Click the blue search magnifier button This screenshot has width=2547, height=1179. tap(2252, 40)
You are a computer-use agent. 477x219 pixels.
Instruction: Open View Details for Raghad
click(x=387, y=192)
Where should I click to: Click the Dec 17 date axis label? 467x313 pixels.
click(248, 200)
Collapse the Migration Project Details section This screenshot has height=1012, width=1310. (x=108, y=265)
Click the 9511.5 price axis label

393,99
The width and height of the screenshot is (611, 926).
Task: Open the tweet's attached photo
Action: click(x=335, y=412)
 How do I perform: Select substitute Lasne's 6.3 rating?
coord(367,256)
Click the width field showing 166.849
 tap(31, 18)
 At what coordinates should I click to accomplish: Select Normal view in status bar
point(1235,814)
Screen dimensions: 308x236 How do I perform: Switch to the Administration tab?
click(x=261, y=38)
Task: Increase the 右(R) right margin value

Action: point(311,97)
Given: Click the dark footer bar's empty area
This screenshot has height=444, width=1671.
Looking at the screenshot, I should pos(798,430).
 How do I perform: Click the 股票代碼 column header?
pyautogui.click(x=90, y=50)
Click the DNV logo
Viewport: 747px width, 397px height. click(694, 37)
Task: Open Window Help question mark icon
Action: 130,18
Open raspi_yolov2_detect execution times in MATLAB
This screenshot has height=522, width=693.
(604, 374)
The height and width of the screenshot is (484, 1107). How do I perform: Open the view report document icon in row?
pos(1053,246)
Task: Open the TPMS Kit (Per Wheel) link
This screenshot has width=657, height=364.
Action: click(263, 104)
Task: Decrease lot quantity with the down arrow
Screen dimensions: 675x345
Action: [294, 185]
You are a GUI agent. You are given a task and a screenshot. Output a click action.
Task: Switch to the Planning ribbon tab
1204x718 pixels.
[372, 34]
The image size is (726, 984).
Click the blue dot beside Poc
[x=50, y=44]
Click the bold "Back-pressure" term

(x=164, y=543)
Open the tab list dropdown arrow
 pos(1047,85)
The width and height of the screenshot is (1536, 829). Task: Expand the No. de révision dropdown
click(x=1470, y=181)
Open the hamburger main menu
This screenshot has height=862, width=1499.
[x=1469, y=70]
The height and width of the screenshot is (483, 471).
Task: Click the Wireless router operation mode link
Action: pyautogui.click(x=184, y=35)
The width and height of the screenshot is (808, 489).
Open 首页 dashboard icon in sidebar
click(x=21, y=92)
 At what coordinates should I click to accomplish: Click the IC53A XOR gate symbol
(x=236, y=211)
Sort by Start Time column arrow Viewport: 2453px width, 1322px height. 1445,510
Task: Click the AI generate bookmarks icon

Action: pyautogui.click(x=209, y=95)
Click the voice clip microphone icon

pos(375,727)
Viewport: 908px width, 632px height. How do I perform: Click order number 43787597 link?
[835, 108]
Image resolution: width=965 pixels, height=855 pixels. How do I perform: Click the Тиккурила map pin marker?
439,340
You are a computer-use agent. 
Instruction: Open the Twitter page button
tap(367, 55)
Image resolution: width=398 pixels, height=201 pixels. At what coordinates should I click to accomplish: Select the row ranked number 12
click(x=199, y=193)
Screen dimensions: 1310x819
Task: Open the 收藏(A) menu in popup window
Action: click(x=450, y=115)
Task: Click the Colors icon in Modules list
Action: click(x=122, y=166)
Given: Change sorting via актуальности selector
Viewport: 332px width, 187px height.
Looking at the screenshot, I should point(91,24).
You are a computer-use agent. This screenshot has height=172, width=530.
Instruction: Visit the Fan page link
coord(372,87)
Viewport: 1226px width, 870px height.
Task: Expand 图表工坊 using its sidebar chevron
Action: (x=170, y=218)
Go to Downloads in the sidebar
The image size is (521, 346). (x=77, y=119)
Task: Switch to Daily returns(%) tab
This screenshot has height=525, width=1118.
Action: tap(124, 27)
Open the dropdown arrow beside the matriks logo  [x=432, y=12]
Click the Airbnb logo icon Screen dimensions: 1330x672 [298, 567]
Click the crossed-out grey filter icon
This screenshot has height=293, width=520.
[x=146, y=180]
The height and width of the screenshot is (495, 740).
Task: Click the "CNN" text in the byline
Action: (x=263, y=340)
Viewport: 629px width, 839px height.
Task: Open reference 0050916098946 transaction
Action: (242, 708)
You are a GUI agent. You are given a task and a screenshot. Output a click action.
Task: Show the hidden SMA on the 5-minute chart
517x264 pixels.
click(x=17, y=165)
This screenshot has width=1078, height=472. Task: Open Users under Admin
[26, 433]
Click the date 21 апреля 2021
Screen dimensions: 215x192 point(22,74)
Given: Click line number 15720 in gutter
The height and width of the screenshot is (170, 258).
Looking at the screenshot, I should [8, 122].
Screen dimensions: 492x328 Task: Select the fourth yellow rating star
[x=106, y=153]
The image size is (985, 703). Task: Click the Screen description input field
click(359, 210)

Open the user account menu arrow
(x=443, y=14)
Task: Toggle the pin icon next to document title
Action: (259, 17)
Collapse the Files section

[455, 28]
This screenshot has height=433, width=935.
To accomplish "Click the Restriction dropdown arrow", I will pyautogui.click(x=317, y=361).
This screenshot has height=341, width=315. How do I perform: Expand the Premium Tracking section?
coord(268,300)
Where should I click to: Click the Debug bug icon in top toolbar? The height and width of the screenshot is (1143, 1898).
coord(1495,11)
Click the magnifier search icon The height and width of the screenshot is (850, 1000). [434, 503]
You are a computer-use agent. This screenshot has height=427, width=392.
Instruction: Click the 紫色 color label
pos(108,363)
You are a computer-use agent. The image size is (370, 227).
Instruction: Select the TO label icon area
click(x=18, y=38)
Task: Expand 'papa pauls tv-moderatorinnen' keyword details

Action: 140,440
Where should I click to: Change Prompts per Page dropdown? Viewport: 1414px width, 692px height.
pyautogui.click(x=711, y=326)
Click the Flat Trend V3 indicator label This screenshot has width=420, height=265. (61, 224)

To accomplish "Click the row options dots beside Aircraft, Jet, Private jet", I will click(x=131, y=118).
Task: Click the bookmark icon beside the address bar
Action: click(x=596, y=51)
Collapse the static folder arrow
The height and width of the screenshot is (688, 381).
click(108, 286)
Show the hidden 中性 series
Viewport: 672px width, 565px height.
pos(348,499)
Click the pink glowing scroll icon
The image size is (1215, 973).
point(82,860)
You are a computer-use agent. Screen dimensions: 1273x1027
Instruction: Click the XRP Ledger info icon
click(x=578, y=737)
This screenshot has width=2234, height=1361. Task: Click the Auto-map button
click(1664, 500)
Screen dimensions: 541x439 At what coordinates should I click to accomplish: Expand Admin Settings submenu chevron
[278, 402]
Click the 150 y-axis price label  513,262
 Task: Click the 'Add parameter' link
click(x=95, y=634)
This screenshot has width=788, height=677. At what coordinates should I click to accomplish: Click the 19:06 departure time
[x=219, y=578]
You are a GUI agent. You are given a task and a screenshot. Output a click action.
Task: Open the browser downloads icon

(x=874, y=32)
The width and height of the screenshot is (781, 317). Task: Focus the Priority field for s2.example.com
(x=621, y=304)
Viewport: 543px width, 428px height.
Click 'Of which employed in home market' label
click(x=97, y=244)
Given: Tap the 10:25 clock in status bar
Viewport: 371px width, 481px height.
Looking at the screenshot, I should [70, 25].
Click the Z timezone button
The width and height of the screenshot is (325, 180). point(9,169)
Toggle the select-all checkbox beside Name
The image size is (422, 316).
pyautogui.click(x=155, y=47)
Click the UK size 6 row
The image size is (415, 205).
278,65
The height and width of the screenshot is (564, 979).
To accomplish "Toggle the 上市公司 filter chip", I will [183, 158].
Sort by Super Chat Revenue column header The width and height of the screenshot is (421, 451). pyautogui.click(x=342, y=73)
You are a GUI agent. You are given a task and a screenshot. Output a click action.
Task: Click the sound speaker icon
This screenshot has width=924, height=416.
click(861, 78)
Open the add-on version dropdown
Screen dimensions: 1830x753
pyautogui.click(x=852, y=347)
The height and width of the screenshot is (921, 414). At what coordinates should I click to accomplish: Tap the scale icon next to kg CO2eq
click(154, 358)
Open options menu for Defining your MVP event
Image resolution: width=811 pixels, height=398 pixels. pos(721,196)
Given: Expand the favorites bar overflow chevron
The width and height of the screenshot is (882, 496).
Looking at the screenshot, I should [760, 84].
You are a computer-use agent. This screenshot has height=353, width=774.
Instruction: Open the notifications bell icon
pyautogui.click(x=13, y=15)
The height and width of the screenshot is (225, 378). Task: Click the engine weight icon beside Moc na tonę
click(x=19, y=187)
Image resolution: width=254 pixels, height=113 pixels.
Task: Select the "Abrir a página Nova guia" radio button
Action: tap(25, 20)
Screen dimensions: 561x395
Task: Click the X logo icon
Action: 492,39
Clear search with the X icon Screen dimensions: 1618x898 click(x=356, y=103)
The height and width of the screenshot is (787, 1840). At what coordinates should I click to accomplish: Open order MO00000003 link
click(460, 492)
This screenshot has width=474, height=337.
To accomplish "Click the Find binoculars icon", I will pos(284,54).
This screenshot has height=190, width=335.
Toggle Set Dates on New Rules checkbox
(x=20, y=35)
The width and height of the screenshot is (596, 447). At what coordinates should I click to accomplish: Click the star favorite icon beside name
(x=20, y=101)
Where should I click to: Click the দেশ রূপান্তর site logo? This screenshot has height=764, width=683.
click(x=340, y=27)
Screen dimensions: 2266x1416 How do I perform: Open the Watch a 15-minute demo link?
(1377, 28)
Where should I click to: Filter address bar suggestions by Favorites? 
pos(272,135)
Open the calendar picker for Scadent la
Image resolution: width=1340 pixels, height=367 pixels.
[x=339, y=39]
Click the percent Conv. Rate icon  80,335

---*---

▶ [What you need to do]:
Reproduce the entries above word for word, from their first line up to and including the line with "Action: [294, 185]".

▶ [Solution to this task]:
Click the blue search magnifier button This screenshot has width=2547, height=1179. tap(2252, 40)
You are a computer-use agent. 477x219 pixels.
Instruction: Open View Details for Raghad
click(x=387, y=192)
Where should I click to: Click the Dec 17 date axis label? 467x313 pixels.
click(248, 200)
Collapse the Migration Project Details section This screenshot has height=1012, width=1310. (x=108, y=265)
Click the 9511.5 price axis label

393,99
The width and height of the screenshot is (611, 926).
Task: Open the tweet's attached photo
Action: click(x=335, y=412)
 How do I perform: Select substitute Lasne's 6.3 rating?
coord(367,256)
Click the width field showing 166.849
 tap(31, 18)
 At what coordinates should I click to accomplish: Select Normal view in status bar
point(1235,814)
Screen dimensions: 308x236 How do I perform: Switch to the Administration tab?
click(x=261, y=38)
Task: Increase the 右(R) right margin value

Action: point(311,97)
Given: Click the dark footer bar's empty area
This screenshot has height=444, width=1671.
Looking at the screenshot, I should pos(798,430).
 How do I perform: Click the 股票代碼 column header?
pyautogui.click(x=90, y=50)
Click the DNV logo
Viewport: 747px width, 397px height. click(694, 37)
Task: Open Window Help question mark icon
Action: 130,18
Open raspi_yolov2_detect execution times in MATLAB
This screenshot has height=522, width=693.
(604, 374)
The height and width of the screenshot is (484, 1107). How do I perform: Open the view report document icon in row?
pos(1053,246)
Task: Open the TPMS Kit (Per Wheel) link
This screenshot has width=657, height=364.
Action: click(263, 104)
Task: Decrease lot quantity with the down arrow
Screen dimensions: 675x345
Action: [294, 185]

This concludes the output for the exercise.